Several years ago (okay, a whole bunch at this point), I'd became curious about meditation and how it was supposed to help one's concentration. A friend told me that, conveniently only a few miles from home, was the MN Zen Meditation Center. So one evening I headed on over, and my delicate midwestern sensibilities were thrown a bit by a robed, shave-headed monk greeting me at the door. Happily, an open mind won out, and thus began an education and practice in meditation. But that initial culture shock was to be repeated many times over the years, and I continue to struggle with separating the actual teaching of Buddhism from the religious and cultural manifestations.

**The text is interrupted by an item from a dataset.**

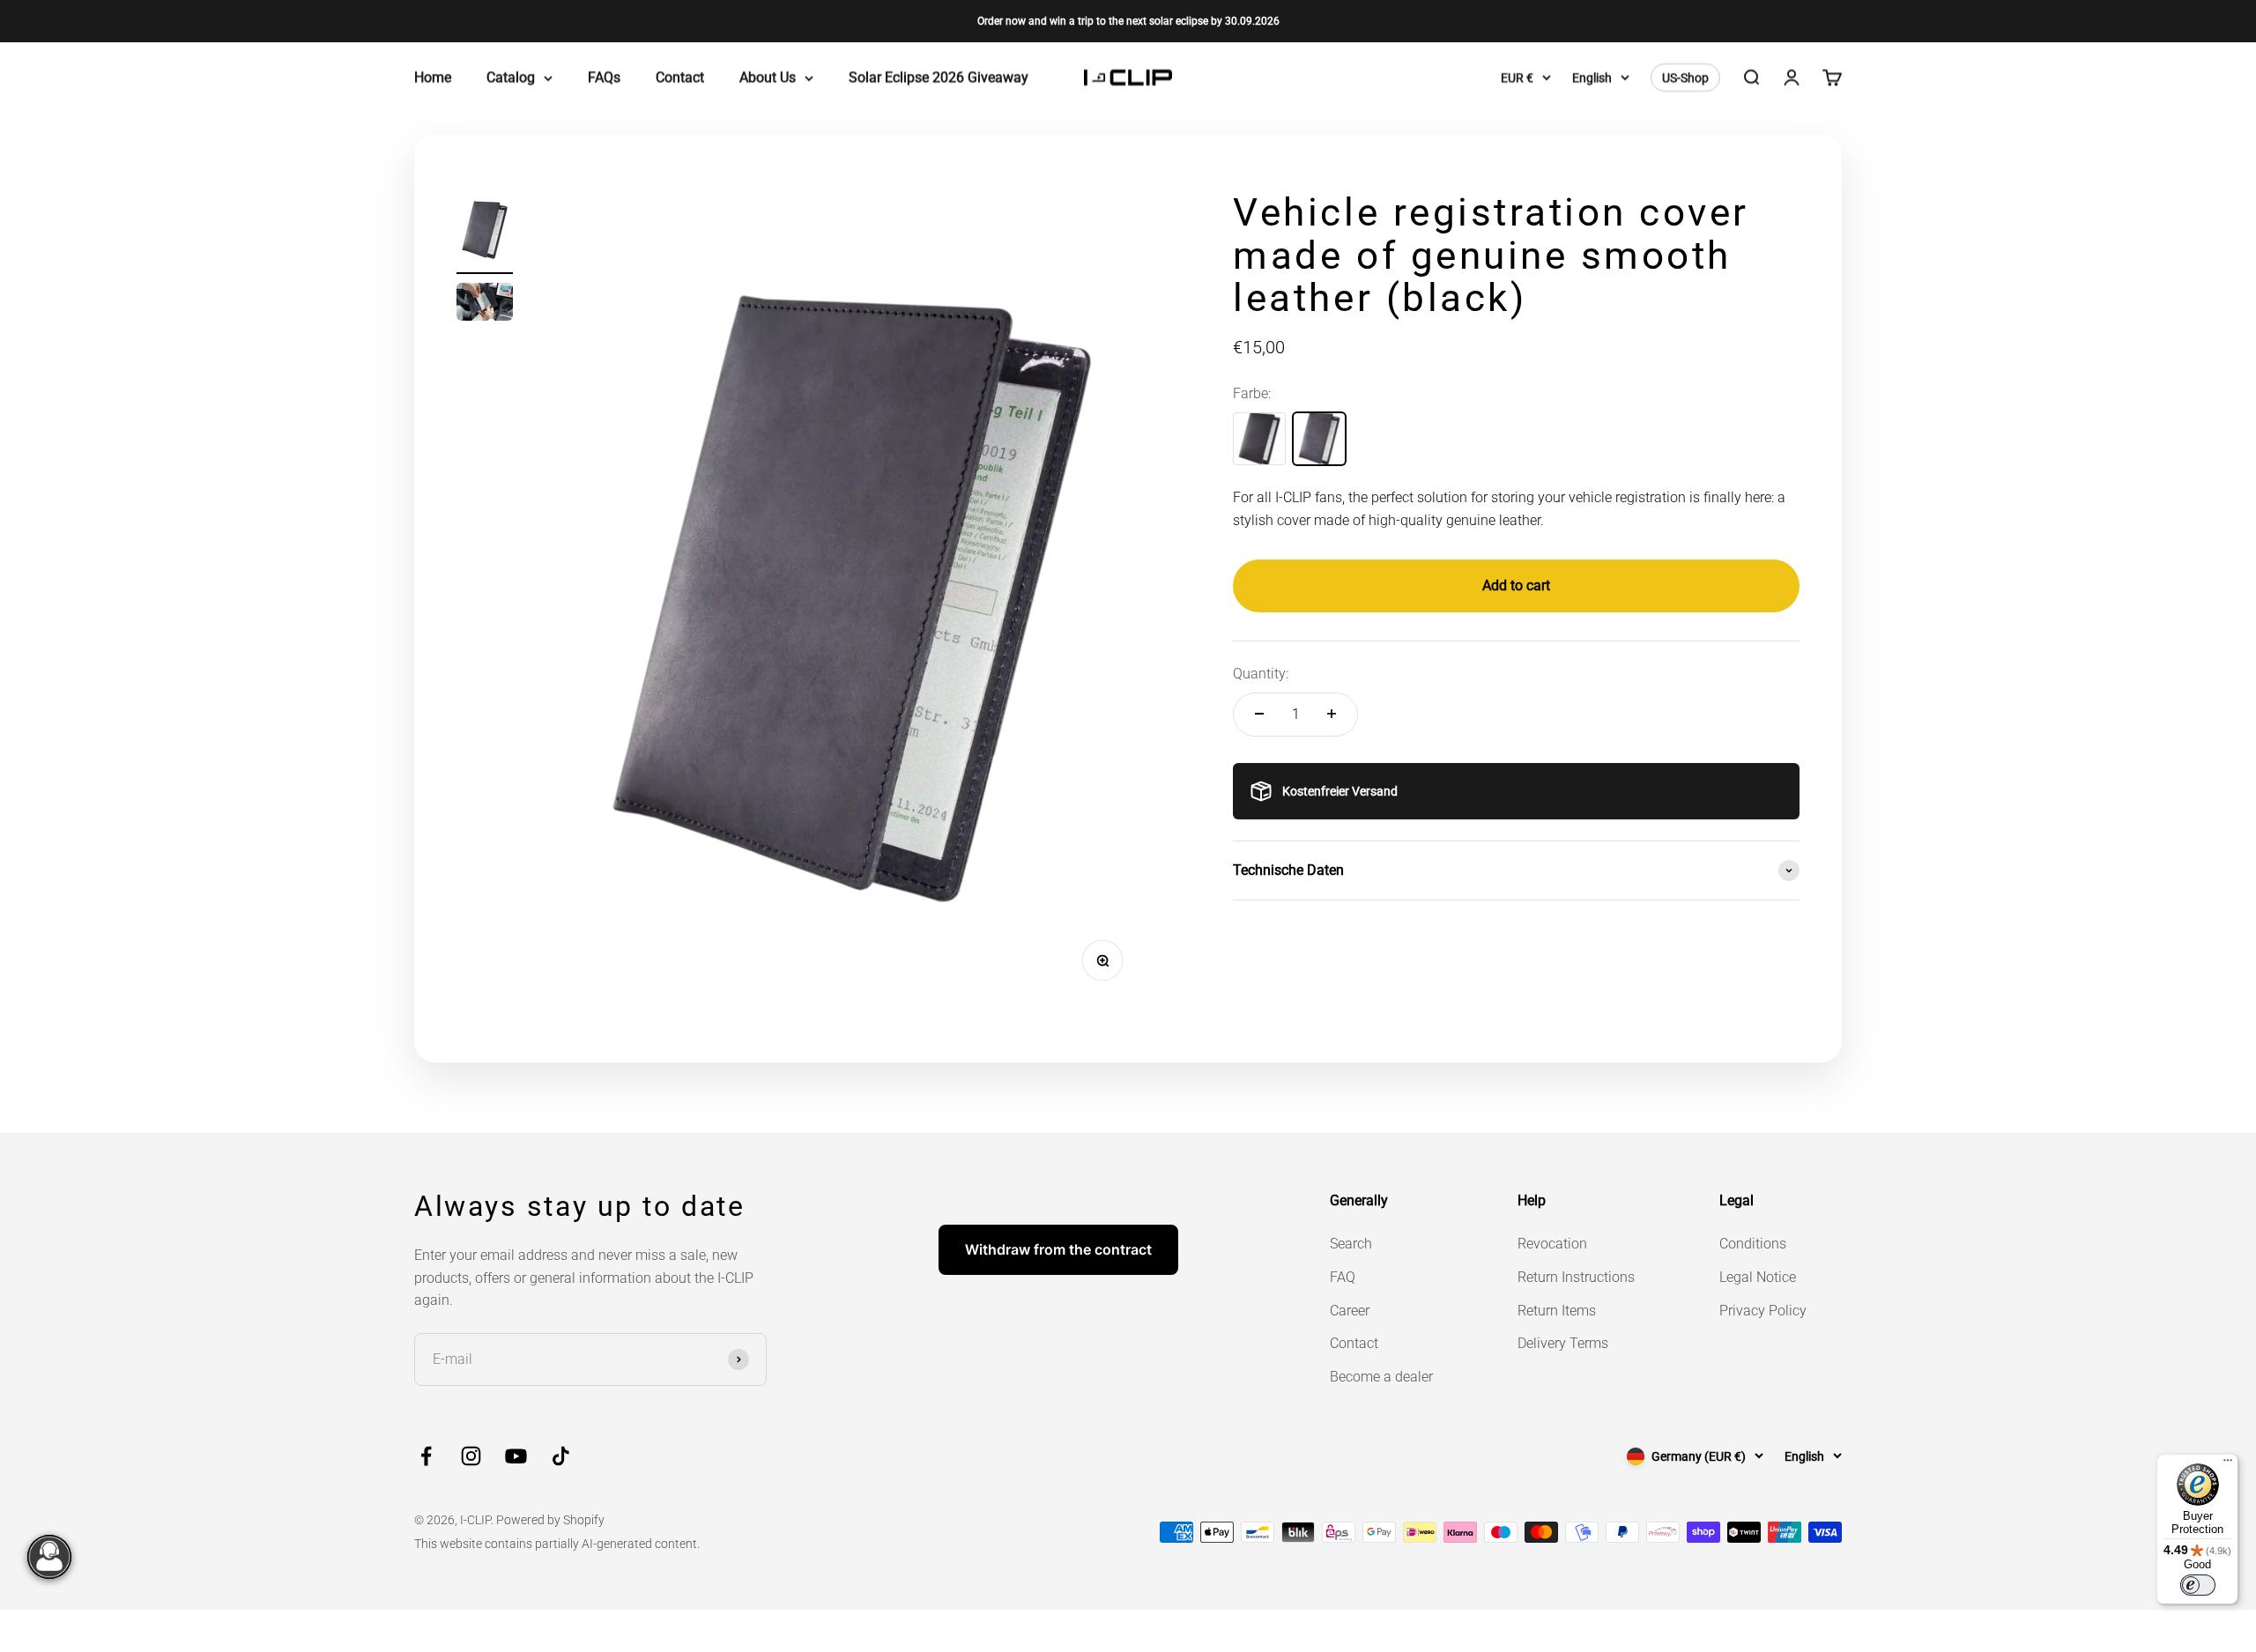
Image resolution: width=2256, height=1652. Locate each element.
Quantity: (1260, 673)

More recently, some events shaped an interest in creating The Secular Buddhist podcast. First, I was honored to participate in a two-part interview with Grant Steves for the MN Atheist group podcast, Atheist Talk. They've interviewed people from many different religious backgrounds, typically from the stance that they no longer are a part of those faiths. However, they hadn't yet interviewed a Buddhist, let alone one who openly stated he was also an atheist. It was a wonderful experience, and I've linked the two half-hour segments here on the web.

The segments, much to my surprise, received some positive feedback from two groups -- atheists, and Buddhists. The atheist community was interested in learning a bit more about the philosophical aspects of Buddhism and how it is not dependent on the worship of the supernatural, which is a bit rare in the religious realm. The Buddhist community seemed to like having a more relaxed, open talk about the teaching itself, without it being a "dharma talk."

Finally, I was listening to The Skeptics Guide to the Universe, and as is his tradition, Jay Novella was giving a quote towards the end of the show. In this particular episode, the quote was from one of my favorite early Buddhists talks, the Kalama Sutta. This is, essentially, one of the prime examples of Buddha's encouragement to use skeptical thought. And though the SGU folks may very well be aware of that, I suspect most people in our modern Western culture are not.

What It Boils Down To

Early Buddhism is very rational, practical, and natural. The practice itself lacks a dependence on the supernatural, instead relying solely on one's own efforts. It is an empirical method for seeing things as they really are -- not necessarily how we want them to be. It is utterly devoid of mysticism and worship, but much of the world now practices Buddhism laden with the trappings of religious doctrine and pantheistic devotion.

As others have said about science, there are those of us passionate about a method of inquiry, not a set of beliefs. Buddhism rejects rigid adherence to views, even its own. This podcast is about delving into that teaching and practice from a non-religious perspective, sharing information without the trappings of a particular dogma, and hopefully giving some folks a new understanding of a very old path.